→ **Data excerpts**:
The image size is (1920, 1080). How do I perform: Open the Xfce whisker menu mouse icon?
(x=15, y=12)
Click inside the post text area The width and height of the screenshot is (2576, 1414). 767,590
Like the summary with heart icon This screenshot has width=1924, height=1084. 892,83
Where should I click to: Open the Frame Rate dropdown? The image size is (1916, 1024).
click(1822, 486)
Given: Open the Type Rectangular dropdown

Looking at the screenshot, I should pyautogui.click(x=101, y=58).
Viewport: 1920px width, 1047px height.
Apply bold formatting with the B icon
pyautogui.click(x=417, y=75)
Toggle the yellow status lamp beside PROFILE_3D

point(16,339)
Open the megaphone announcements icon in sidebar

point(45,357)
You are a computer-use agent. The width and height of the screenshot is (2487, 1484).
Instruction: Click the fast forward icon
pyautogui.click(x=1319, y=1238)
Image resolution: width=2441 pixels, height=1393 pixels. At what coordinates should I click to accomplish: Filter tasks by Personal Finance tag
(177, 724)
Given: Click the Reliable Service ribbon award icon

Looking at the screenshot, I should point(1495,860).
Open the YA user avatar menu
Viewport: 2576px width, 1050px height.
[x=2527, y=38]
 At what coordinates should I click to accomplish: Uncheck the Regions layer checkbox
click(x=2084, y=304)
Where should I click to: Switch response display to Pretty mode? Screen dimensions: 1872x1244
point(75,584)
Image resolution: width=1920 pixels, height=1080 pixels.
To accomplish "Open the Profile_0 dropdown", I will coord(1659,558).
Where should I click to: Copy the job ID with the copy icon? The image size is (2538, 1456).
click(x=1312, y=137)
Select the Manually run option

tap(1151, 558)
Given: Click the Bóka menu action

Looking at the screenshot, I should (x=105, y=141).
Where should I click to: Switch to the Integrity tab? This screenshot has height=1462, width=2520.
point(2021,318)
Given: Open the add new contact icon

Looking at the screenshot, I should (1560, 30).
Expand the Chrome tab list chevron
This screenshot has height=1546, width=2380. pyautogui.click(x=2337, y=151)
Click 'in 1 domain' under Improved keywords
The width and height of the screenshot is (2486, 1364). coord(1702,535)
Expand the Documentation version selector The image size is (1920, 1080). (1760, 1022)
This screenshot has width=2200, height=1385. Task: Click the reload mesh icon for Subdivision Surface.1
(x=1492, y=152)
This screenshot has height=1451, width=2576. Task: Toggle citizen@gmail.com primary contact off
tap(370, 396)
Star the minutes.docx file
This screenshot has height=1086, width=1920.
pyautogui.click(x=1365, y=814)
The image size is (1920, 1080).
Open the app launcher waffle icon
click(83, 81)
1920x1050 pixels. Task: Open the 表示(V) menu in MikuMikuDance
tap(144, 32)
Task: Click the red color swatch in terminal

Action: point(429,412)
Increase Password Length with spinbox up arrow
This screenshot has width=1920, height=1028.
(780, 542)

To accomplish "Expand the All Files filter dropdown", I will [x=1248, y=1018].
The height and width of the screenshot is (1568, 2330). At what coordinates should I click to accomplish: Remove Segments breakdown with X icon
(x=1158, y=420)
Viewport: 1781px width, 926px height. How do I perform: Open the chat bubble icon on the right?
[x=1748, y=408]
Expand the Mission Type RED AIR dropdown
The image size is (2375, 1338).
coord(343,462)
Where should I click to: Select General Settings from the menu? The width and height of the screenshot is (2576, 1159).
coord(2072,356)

→ **What the task requires**:
For this task, retype the material exactly, line for line.

→ **Task response**:
The image size is (1920, 1080). How do I perform: Open the Xfce whisker menu mouse icon?
(x=15, y=12)
Click inside the post text area The width and height of the screenshot is (2576, 1414). 767,590
Like the summary with heart icon This screenshot has width=1924, height=1084. 892,83
Where should I click to: Open the Frame Rate dropdown? The image size is (1916, 1024).
click(1822, 486)
Given: Open the Type Rectangular dropdown

Looking at the screenshot, I should pyautogui.click(x=101, y=58).
Viewport: 1920px width, 1047px height.
Apply bold formatting with the B icon
pyautogui.click(x=417, y=75)
Toggle the yellow status lamp beside PROFILE_3D

point(16,339)
Open the megaphone announcements icon in sidebar

point(45,357)
You are a computer-use agent. The width and height of the screenshot is (2487, 1484).
Instruction: Click the fast forward icon
pyautogui.click(x=1319, y=1238)
Image resolution: width=2441 pixels, height=1393 pixels. At what coordinates should I click to accomplish: Filter tasks by Personal Finance tag
(177, 724)
Given: Click the Reliable Service ribbon award icon

Looking at the screenshot, I should point(1495,860).
Open the YA user avatar menu
Viewport: 2576px width, 1050px height.
[x=2527, y=38]
 At what coordinates should I click to accomplish: Uncheck the Regions layer checkbox
click(x=2084, y=304)
Where should I click to: Switch response display to Pretty mode? Screen dimensions: 1872x1244
point(75,584)
Image resolution: width=1920 pixels, height=1080 pixels.
To accomplish "Open the Profile_0 dropdown", I will coord(1659,558).
Where should I click to: Copy the job ID with the copy icon? The image size is (2538, 1456).
click(x=1312, y=137)
Select the Manually run option

tap(1151, 558)
Given: Click the Bóka menu action

Looking at the screenshot, I should (x=105, y=141).
Where should I click to: Switch to the Integrity tab? This screenshot has height=1462, width=2520.
point(2021,318)
Given: Open the add new contact icon

Looking at the screenshot, I should (1560, 30).
Expand the Chrome tab list chevron
This screenshot has height=1546, width=2380. pyautogui.click(x=2337, y=151)
Click 'in 1 domain' under Improved keywords
The width and height of the screenshot is (2486, 1364). coord(1702,535)
Expand the Documentation version selector The image size is (1920, 1080). (1760, 1022)
This screenshot has width=2200, height=1385. Task: Click the reload mesh icon for Subdivision Surface.1
(x=1492, y=152)
This screenshot has height=1451, width=2576. Task: Toggle citizen@gmail.com primary contact off
tap(370, 396)
Star the minutes.docx file
This screenshot has height=1086, width=1920.
pyautogui.click(x=1365, y=814)
The image size is (1920, 1080).
Open the app launcher waffle icon
click(83, 81)
1920x1050 pixels. Task: Open the 表示(V) menu in MikuMikuDance
tap(144, 32)
Task: Click the red color swatch in terminal

Action: point(429,412)
Increase Password Length with spinbox up arrow
This screenshot has width=1920, height=1028.
(780, 542)

To accomplish "Expand the All Files filter dropdown", I will [x=1248, y=1018].
The height and width of the screenshot is (1568, 2330). At what coordinates should I click to accomplish: Remove Segments breakdown with X icon
(x=1158, y=420)
Viewport: 1781px width, 926px height. How do I perform: Open the chat bubble icon on the right?
[x=1748, y=408]
Expand the Mission Type RED AIR dropdown
The image size is (2375, 1338).
coord(343,462)
Where should I click to: Select General Settings from the menu? The width and height of the screenshot is (2576, 1159).
coord(2072,356)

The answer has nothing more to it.